**SUPPLIED RECORDS**
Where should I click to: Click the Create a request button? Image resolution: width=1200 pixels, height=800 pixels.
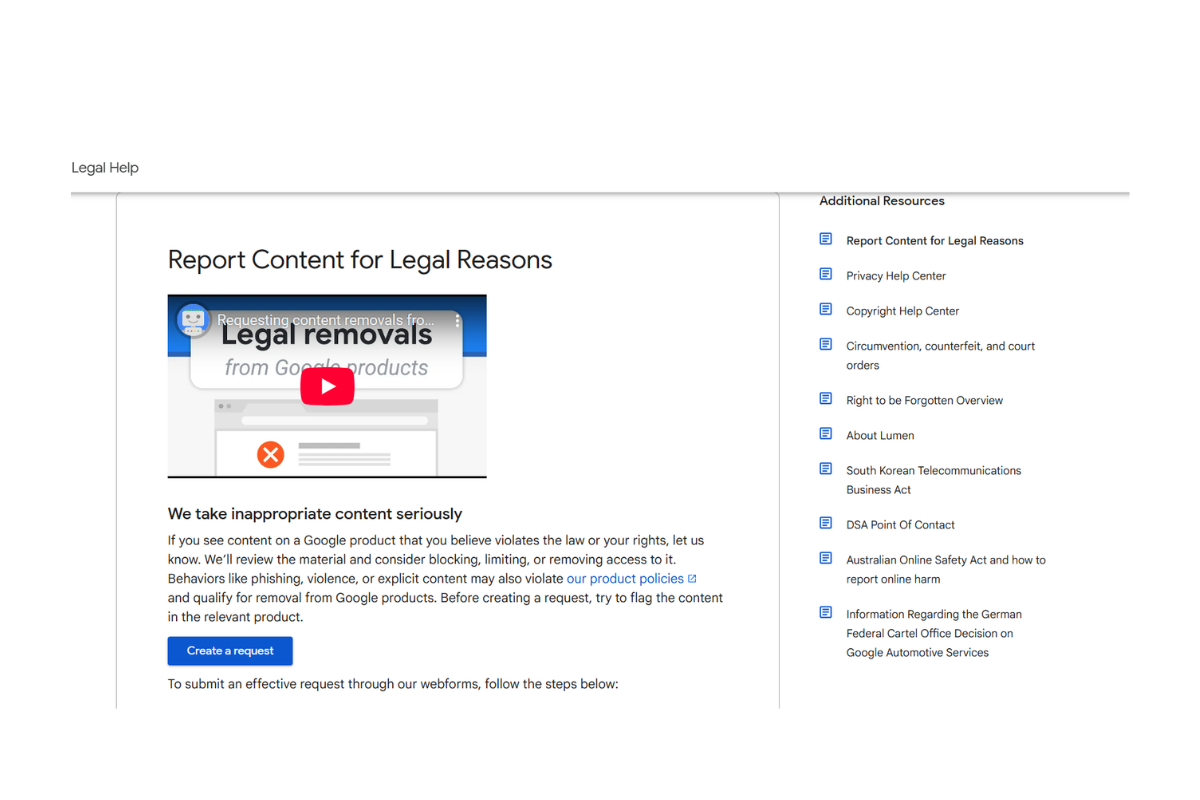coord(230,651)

...

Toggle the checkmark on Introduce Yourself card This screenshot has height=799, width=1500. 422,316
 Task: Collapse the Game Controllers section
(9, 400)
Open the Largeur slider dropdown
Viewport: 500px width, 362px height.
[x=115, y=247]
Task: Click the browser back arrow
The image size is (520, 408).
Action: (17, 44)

==

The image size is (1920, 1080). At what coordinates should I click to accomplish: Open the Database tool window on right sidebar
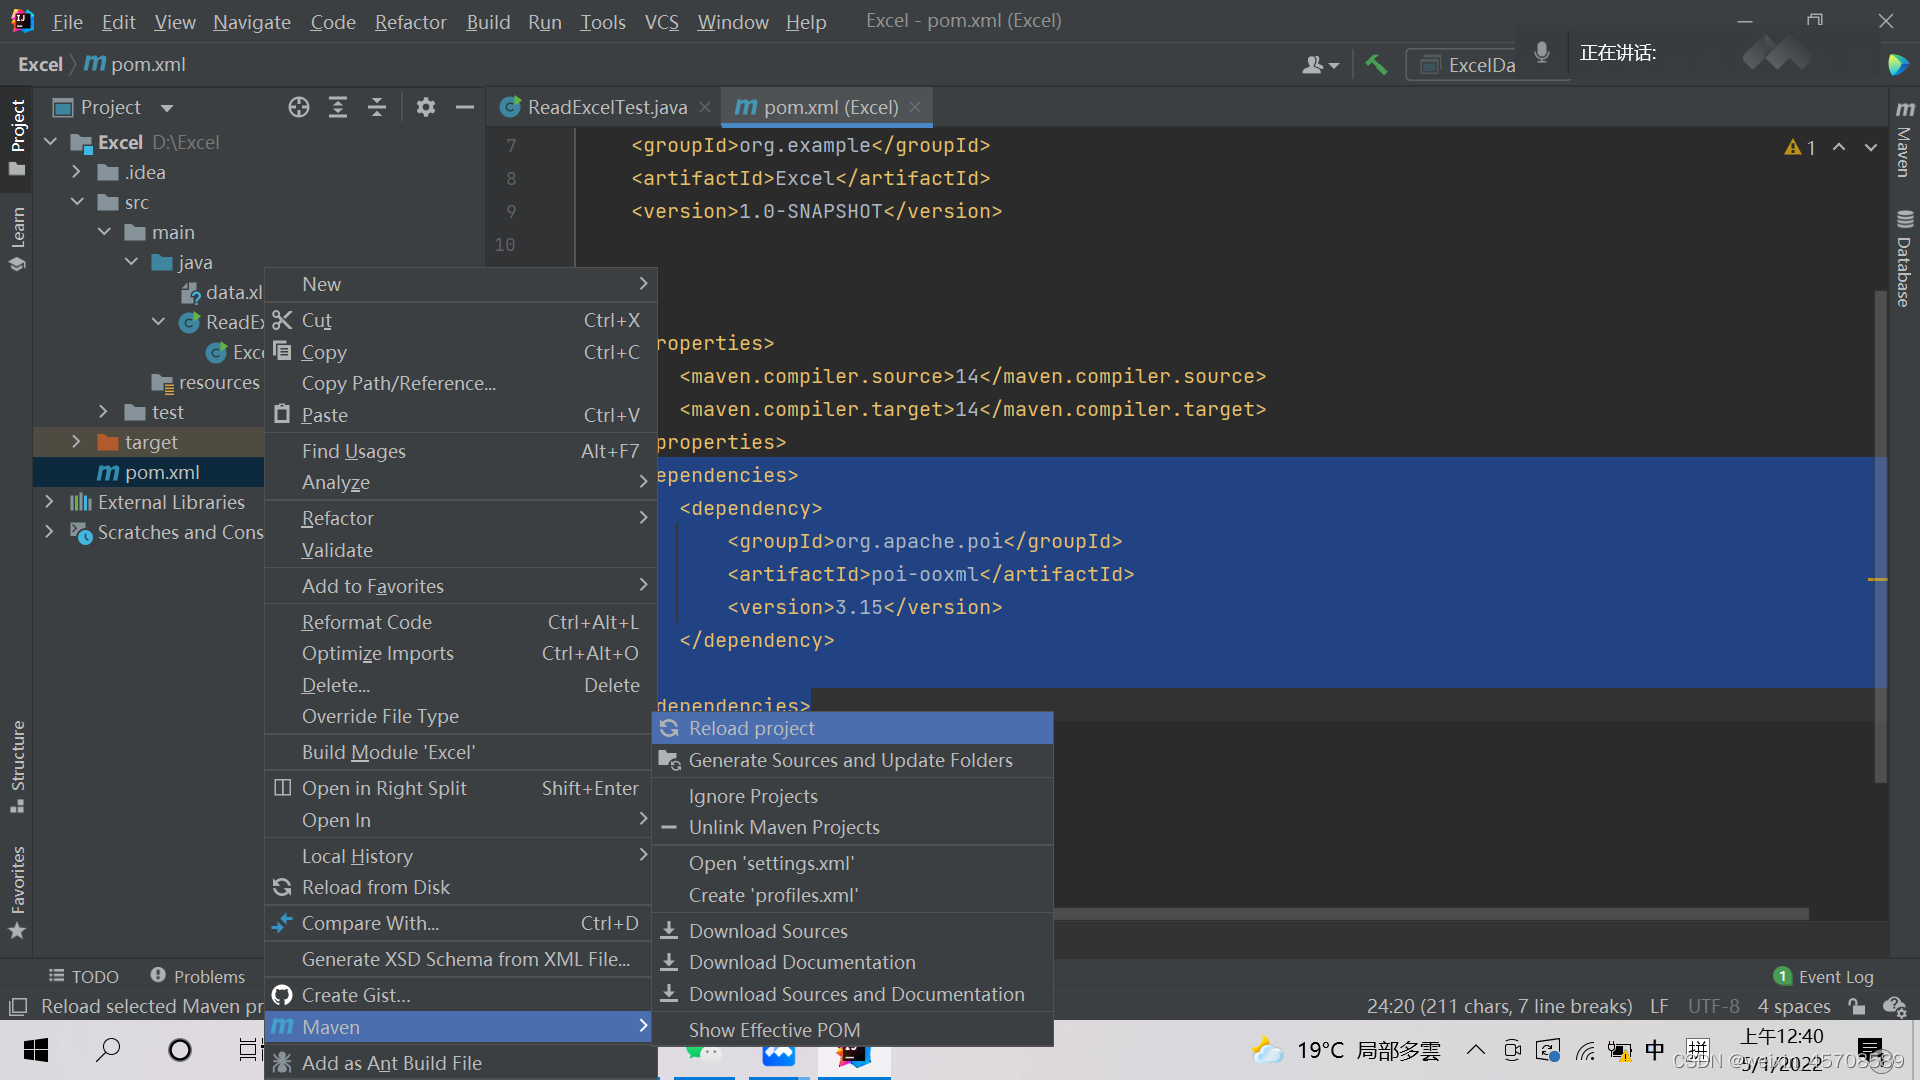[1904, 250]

**WHAT YOU WILL DO**
Put the lines into a numbered list with blank lines omitted, starting at the line that has "Where should I" and stopping after the line that has "coord(230,651)". Leave the pictures out of your answer.

**SOLVED EXERCISE**
1. Where should I click to: Click the Create a request button? Image resolution: width=1200 pixels, height=800 pixels.
2. coord(230,651)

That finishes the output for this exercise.